In an op-ed yesterday, Manchin laid out a series of propositions that purport to explain his position, but upon close inspection make it difficult to understand what he believes or wants.
The internal contradiction of Manchin’s position is summarized in the first two sentences. The first one establishes that the right to vote is fundamental: “The right to vote is fundamental to our American democracy and protecting that right should not be about party or politics.” But in the next line, he qualifies that this right can “never” be protected in a partisan fashion: “Least of all, protecting this right, which is a value I share, should never be done in a partisan manner.”
Here we have two values in conflict: the right to vote, and the evil of partisan voting laws. Manchin claims the first to be “fundamental,” but if he is unwilling to violate the second value to secure it, then it clearly isn’t.
Perhaps Manchin is implying that, in his hierarchy of values, bipartisanship trumps all else. And he does, quite hopefully, propose a different bill to protect voting:
The John Lewis Voting Rights Advancement Act would update the formula states and localities must use to ensure proposed voting laws do not restrict the rights of any particular group or population. My Republican colleague, Sen. Lisa Murkowski, has joined me in urging Senate leadership to update and pass this bill through regular order. I continue to engage with my Republican and Democratic colleagues about the value of the John Lewis Voting Rights Advancement Act and I am encouraged by the desire from both sides to transcend partisan politics and strengthen our democracy by protecting voting rights.
So what happens if and when this bipartisan bill fails? Well, then the voting system will be determined by a series of state-level vote-suppression laws, all of which will have been enacted on a party-line basis. (Note that none of the 50 states have ever sought to impose their own supermajority requirement, despite its putative value in protecting minority rights.)

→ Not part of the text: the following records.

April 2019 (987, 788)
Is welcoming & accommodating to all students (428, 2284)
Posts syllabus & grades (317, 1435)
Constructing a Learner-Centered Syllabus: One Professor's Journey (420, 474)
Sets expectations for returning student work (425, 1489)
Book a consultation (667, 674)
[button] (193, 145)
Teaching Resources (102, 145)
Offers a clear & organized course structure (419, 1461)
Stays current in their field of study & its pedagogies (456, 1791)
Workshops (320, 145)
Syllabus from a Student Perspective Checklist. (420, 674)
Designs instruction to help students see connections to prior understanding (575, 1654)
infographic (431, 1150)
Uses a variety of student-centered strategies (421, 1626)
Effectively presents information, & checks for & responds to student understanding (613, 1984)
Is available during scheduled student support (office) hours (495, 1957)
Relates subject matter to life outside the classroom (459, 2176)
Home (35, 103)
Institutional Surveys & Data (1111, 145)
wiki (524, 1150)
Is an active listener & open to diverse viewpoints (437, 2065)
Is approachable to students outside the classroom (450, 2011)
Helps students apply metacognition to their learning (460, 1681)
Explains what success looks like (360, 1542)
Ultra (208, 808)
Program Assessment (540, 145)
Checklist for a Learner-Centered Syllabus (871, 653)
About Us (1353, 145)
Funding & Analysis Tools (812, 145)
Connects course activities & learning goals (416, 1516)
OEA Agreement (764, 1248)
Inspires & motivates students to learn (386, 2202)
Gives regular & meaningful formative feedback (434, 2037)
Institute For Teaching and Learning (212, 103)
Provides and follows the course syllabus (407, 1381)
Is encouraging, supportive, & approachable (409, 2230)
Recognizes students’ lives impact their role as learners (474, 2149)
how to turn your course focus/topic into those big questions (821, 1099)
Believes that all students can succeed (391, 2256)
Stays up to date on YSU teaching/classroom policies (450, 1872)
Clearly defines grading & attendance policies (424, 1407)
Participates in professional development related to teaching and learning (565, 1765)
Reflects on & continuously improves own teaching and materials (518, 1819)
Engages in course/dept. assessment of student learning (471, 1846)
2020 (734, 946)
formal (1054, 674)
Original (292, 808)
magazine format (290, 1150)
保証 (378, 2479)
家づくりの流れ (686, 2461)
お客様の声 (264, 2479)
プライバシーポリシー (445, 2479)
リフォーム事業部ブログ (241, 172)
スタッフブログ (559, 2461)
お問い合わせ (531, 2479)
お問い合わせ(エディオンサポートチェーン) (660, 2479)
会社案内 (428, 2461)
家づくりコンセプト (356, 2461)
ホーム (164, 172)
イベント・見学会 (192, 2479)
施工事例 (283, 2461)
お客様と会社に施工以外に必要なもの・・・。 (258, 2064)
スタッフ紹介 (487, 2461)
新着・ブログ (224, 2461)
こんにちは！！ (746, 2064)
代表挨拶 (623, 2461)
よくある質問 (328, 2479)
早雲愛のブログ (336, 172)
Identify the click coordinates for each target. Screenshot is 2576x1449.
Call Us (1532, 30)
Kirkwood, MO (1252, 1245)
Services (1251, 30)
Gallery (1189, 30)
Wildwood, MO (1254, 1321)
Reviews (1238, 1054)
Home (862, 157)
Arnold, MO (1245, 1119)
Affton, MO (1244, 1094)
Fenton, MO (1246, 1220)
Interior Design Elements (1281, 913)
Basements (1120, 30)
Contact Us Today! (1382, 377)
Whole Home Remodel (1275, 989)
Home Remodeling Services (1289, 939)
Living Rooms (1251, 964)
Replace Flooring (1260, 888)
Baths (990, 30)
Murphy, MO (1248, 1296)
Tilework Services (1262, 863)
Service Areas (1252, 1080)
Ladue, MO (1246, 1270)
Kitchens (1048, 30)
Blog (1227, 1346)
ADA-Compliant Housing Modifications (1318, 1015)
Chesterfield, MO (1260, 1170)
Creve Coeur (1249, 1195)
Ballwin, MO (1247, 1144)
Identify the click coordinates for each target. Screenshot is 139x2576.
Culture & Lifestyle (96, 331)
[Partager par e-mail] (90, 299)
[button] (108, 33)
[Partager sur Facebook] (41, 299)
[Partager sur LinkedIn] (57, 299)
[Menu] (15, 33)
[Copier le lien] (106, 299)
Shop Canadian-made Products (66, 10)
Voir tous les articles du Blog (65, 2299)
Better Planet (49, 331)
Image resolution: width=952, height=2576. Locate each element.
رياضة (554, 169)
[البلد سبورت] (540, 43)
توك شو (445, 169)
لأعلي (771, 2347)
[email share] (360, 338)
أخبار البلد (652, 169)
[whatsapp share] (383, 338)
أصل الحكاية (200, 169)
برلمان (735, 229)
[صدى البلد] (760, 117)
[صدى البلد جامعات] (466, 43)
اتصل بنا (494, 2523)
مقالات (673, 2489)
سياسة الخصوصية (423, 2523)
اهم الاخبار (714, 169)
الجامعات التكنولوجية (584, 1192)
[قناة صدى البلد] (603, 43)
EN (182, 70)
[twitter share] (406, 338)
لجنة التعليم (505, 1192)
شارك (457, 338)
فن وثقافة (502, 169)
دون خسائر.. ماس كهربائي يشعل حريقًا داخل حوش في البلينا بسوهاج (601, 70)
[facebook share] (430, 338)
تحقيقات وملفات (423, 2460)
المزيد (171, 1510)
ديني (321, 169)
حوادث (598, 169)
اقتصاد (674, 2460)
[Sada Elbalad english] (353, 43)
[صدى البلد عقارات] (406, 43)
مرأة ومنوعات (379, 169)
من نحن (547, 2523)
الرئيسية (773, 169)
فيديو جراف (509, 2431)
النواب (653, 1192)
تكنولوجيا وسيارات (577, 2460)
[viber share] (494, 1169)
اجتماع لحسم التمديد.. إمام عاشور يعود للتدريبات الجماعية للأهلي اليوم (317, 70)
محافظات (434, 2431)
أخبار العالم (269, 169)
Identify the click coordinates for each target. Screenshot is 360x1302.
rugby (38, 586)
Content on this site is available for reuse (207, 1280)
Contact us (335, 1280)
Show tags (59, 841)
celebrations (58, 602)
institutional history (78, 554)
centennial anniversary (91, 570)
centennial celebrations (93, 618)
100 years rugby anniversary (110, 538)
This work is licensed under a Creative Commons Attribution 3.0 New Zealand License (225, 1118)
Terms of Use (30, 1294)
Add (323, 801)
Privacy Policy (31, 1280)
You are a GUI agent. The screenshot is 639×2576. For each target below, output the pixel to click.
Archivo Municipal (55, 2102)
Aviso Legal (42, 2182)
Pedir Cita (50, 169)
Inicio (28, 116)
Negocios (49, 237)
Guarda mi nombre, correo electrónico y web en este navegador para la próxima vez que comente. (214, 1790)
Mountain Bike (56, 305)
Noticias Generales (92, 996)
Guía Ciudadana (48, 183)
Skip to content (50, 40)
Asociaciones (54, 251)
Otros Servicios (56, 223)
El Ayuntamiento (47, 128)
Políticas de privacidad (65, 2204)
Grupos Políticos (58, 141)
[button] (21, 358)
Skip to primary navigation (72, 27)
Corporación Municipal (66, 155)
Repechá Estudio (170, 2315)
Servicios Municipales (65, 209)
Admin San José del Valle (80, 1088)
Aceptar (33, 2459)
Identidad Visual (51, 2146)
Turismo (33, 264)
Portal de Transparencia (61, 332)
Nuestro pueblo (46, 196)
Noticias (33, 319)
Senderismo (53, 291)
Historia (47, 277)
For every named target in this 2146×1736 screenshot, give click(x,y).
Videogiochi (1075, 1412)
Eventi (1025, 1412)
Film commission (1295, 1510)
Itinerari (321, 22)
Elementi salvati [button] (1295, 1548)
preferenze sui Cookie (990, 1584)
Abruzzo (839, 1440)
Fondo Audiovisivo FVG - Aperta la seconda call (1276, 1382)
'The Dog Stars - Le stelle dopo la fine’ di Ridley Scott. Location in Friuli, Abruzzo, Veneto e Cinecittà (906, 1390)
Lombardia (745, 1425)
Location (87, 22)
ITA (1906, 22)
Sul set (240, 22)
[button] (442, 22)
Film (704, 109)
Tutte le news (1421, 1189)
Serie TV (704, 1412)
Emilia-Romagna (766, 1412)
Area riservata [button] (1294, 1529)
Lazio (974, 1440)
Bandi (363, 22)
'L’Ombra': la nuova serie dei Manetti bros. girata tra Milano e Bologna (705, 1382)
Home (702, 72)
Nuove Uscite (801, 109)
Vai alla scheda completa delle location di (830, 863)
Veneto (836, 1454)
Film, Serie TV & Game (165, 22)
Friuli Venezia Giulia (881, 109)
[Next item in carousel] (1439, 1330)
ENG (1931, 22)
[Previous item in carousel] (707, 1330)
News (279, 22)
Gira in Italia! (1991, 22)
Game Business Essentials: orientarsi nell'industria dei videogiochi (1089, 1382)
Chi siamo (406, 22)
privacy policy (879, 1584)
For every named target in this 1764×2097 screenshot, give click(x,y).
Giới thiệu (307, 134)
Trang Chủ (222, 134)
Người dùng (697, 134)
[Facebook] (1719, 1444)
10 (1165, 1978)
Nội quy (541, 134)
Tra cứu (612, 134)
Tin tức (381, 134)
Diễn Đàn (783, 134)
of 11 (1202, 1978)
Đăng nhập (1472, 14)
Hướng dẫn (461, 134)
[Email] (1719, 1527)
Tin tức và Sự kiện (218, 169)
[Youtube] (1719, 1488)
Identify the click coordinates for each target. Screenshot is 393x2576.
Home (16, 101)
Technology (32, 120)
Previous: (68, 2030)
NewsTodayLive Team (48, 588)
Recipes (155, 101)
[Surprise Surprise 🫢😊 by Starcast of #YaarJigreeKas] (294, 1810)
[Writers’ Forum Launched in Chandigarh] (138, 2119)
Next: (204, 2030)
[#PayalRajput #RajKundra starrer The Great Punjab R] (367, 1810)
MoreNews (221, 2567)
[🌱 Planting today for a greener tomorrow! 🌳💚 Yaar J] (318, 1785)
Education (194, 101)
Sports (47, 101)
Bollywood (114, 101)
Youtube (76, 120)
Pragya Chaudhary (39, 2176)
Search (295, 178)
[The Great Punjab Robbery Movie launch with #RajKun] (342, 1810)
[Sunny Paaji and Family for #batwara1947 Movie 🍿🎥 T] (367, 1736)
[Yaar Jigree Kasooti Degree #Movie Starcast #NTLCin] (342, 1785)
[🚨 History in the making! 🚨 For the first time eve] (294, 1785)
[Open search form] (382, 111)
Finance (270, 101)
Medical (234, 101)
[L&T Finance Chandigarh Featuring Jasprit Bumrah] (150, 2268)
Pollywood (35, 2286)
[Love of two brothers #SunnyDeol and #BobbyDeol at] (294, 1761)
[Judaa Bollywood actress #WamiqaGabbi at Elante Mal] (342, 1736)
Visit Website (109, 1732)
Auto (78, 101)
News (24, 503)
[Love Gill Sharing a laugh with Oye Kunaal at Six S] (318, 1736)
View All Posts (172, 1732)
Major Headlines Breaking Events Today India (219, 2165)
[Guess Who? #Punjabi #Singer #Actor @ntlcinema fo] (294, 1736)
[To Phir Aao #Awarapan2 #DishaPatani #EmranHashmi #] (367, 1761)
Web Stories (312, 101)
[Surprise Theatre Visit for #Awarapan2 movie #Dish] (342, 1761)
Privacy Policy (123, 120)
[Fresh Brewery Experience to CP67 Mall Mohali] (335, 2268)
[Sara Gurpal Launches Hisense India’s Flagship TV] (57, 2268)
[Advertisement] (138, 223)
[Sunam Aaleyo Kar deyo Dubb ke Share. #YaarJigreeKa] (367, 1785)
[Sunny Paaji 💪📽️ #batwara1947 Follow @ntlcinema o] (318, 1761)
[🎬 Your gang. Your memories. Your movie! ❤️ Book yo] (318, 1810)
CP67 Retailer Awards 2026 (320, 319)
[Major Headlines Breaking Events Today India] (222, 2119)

Maybe Manchin thinks it’s fine for states to pass Republican-only voting restrictions. Or maybe he thinks it’s bad, but less bad than overriding it with a national-level bill to protect voting rights that requires curtailing the filibuster.
But Manchin doesn’t think that. He explicitly argues that this would “destroy” democracy: “Whether it is state laws that seek to needlessly restrict voting or politicians who ignore the need to secure our elections, partisan policymaking won’t instill confidence in our democracy — it will destroy it.”
Destroying democracy sounds pretty bad. Indeed, that description would seem to be the worst possible outcome. The only way to prevent that outcome would be either to weaken or abolish the filibuster to pass voting protections, or to threaten to do so as leverage to get Republican support. But Manchin flatly rules out either, asserting, “I will not vote to weaken or eliminate the filibuster.”
Why is he choosing this? Because, Manchin argues, “Voting and election reform that is done in a partisan manner will all but ensure partisan divisions continue to deepen.” And that is probably correct: Partisan divisions are likely to continue deepening if the Senate enacts protections for Americans’ right to vote. They will also probably continue deepening if it doesn’t. Partisan divisions have been deepening for a long time.
The key difference is that, if the Senate fails to act, then we’ll have deepening partisan divisions plus state-level partisan voting restrictions that, in Manchin’s own estimation, will destroy democracy. And that, somehow, is the outcome Manchin says he has chosen.